Walker is responsible for the site and provided most of the information for this column.
Creation of the site cost $10,000, with $5,000 provided in a grant from the Maine Outdoor Heritage Fund, $2,500 from sales of Maine birder bands, and $2,500 from IF&W’s Information and Education Division budget.
In recent years, about 300 residents and visitors purchased Maine birder bands, which can be ordered on the department’s Web site. A donation of $20 is suggested but you can donate any amount you wish.
So far this year, only 180 birders have donated and purchased birder bands, indicating that the opportunity needs more promotion. But that’s hard, given the department’s serious lack of funding.
Walker reports that annual maintenance of the site will cost only $1,000, and he is counting on that money being available from birder band sales.
Since the site was launched in May, over 4,200 bird checklists have been submitted, and 305 bird species reported. A “ton of reports” have come from our friends-from-away who enjoy birding in Maine, reports Walker.
Birding continues to hold great promise for Maine’s outdoor economy, and it’s good to see more people in the tourism arena both recognizing this potential and stepping up to help Bob Duchense, who thus far has been a one-man-marketer-of-birding-in-Maine.
In addition to serving in the Maine legislature and writing the outstanding Maine Birding Trail book (published in 2009 by Down East), Bob is the state’s top birding guide. I saw him just last week guiding a lady from New Jersey on a birding adventure in Baxter State Park.
It was my privilege to participate in the 2011 Maine Audubon Bird-a-thon with Bob, and I learned a lot. My wife, Linda, and I have been avid birders for only five years, but we’re really into it now, and Bob has been a great mentor.
The eBird Web site includes an excellent tutorial, questions and answers, and a user-friendly format for reporting your observations.
My identification of birds has improved significantly since I got The Crossley ID Guide to Eastern Birds, published in 2011 by the Princeton University Press. I was captivated by an interview with the author, Richard Crossley, on the Princeton Web site.

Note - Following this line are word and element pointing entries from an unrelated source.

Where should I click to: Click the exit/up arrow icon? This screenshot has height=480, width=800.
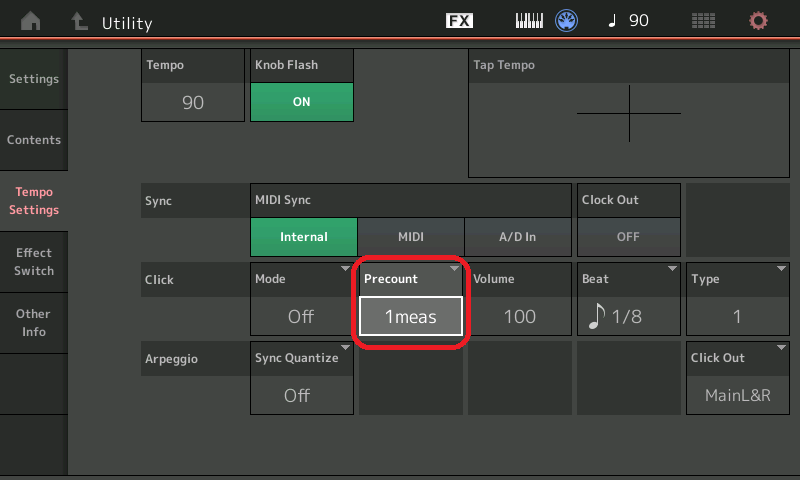point(78,21)
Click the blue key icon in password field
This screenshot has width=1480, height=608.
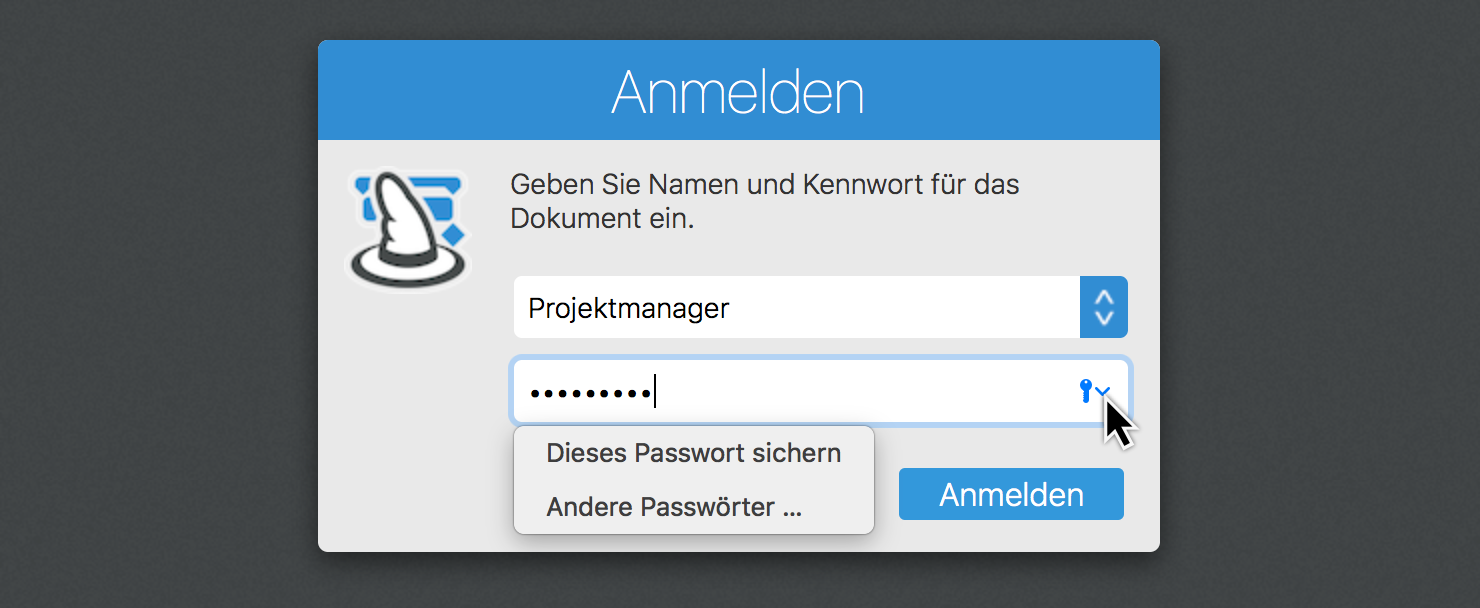click(1086, 391)
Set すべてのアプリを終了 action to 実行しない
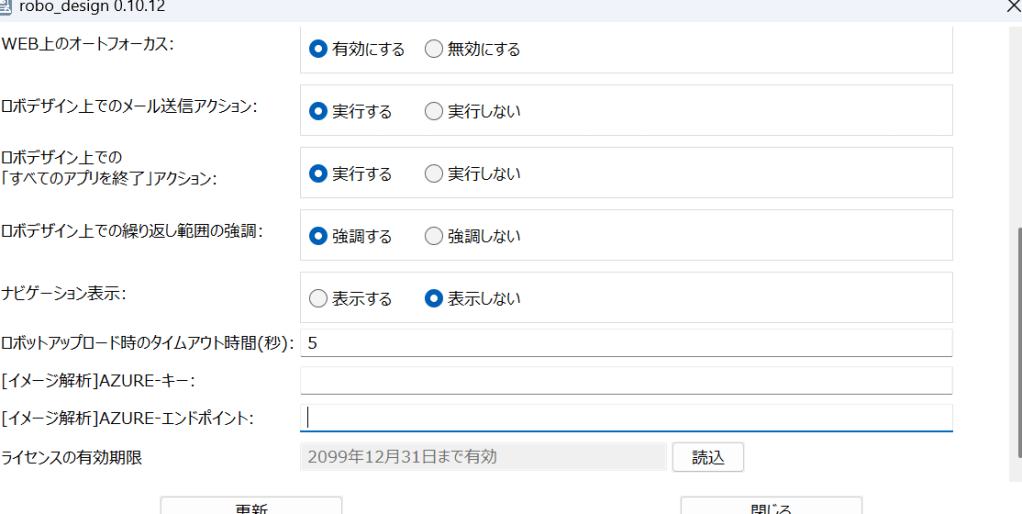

Crossley is an internationally acclaimed birder and photographer. His new guidebook is unlike any other birding guide. It features large, lifelike scenes for each species, showing them near, far, from different angles, in various plumages and behaviors including flight, and in the habitat in which they live. The visuals are astounding, beautiful, and very very helpful in identifying specific species.
It would be extremely valuable to any birder, from novice to expert. Crossley’s new guide has added immensely to my enjoyment of birding, and even caused me to set aside my favored mysteries some evenings to pour over Crossley’s photographs.
IF&W’s eBird is becoming a good resource for me as well, and offers a reminder of how large a constituency that department now serves, beyond it’s traditional hunters and anglers.